Tuesday, 31 March 2015

THE COUNTESS OF MAR ADDRESSES A PARLIAMENTARY MEETING ON LYME DISEASE

The Countess of Mar has kindly given permission for me to share her Introductory Speech at the Parliamentary meeting on Lyme Disease held in January


Parliamentary debate on the 19th Jan 2015.

On behalf of everybody here may I thank Simon Hughes and his Parliamentary Assistant, Michael Paul for so kindly arranging this meeting on Lyme disease.

Toyber’s dictum is that absence of evidence is not evidence of absence. You might also say that if you don’t look you won’t find. Obviously, people don’t see if they won’t look, but also if they look they might not see. For hundreds of thousands of years humans looked at the planets at night. These “wandering stars” along all heavenly bodies circled the earth. As soon as Galileo looked at Jupiter with a telescope instead of with his naked eye he found four new celestial bodies circulating the planet. Once he reported this discovery the earth centred view of the universe was proven to be incorrect and lead to his persecution and imprisonment.

There are parallels with Lyme disease.

Cultivation of bacteria and looking for them with microscopy has been the gold standard for detecting disease for over 150 years, and is still used by researchers working on Lyme disease to prepare borrelia bacteria for experiments, and to produce antigens for commercial test kits for the disease.

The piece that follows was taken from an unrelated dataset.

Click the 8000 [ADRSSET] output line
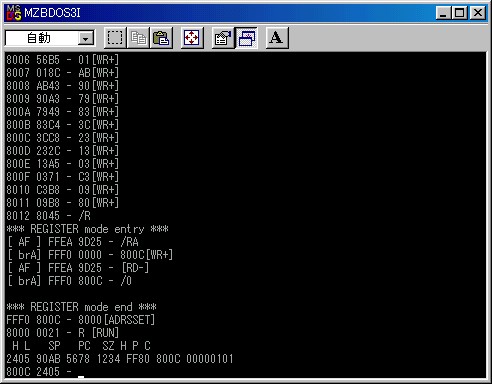This screenshot has height=384, width=492. click(x=80, y=320)
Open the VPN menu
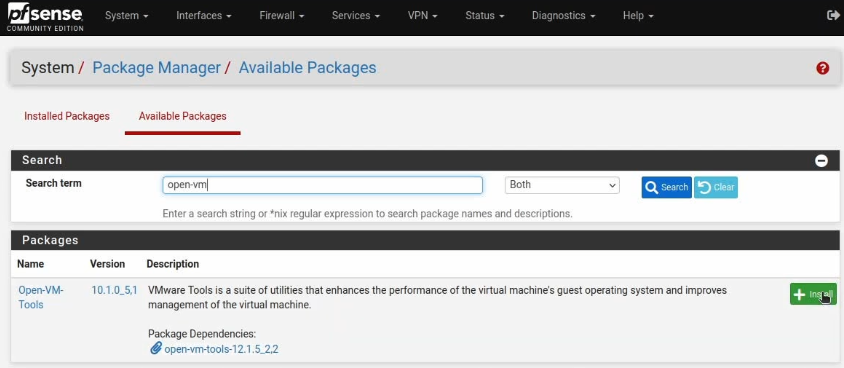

However use of microscopy in a clinical environment is attacked and, despite a large number of research projects over the last 20 years which demonstrate persistence of the borrelia spirochetes after standard antibiotic treatment, many people will not open there eyes to this fact.

Vision also seems to be dimmed regarding the incidence of Lyme disease. In the US the Centers for Disease Control and Prevention reported exponential growth of Lyme disease from 1999 to 2006 after which the data levelled off between 20 and 30,000 cases per year. This was not due to a change in tick activity and human infections but was caused by administrative counting problems, and in 2014 the CDC reported that analysis of the evidence indicated that the incidence was 300,000 cases a year - a 10 fold increase.
In Europe, Germany reported that in 2007/8 there were 271 cases per 100,000 people which would represent 213,000 cases for the whole country, and more recent data suggests that by 2010 almost 800,000 patients were diagnosed and treated for Lyme. Using very strict criteria, Scotland report over 16 cases per 100,000 people in Tayside and over 50 cases per 100,000 people in the highlands. Why does England report fewer than 2 cases per 100,000 people? I am sure that ticks have not declared unilateral independence from the Union.

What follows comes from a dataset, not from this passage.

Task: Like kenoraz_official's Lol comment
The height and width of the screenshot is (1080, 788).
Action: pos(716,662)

Lyme patients all too often hear that they cannot have Lyme disease. Some of the reasons given are that they don’t live in an endemic area; have no evidence of a tick bite; are negative in a serology test; have been given a dose of antibiotics and so cannot have Lyme, and then they are sent on their way without further investigation or treatment of any sort. This was expressed clearly by an NHS consultant when he said: “Lyme Disease had become a fashionable disease…. is cured by a short course of antibiotics …And: If you have patients with chronic Lyme and seronegative Lyme the put them in touch the Lyme Disease Action charity”.

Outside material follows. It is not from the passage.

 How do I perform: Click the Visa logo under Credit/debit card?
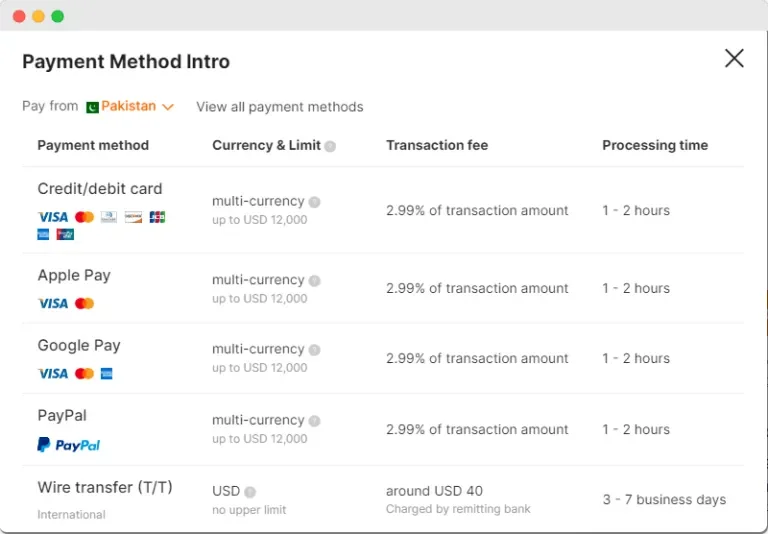coord(53,217)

Surely this is not just passing the buck but abrogation of the duty of care. Does it not try to sweep the inconvenient truth away so that the experts can follow the mad dash to reduce antibiotic use, leaving patients deprived of the treatment they so vitally need to take then from often severe and disabling illness to a level of health were they can contribute to society. They certainly do not want to be a burden… not on their family or on society.


I am looking forward very much to hearing our speakers today and hope that, as a result of this meeting, the diagnosis and treatment for Lyme disease will be advanced.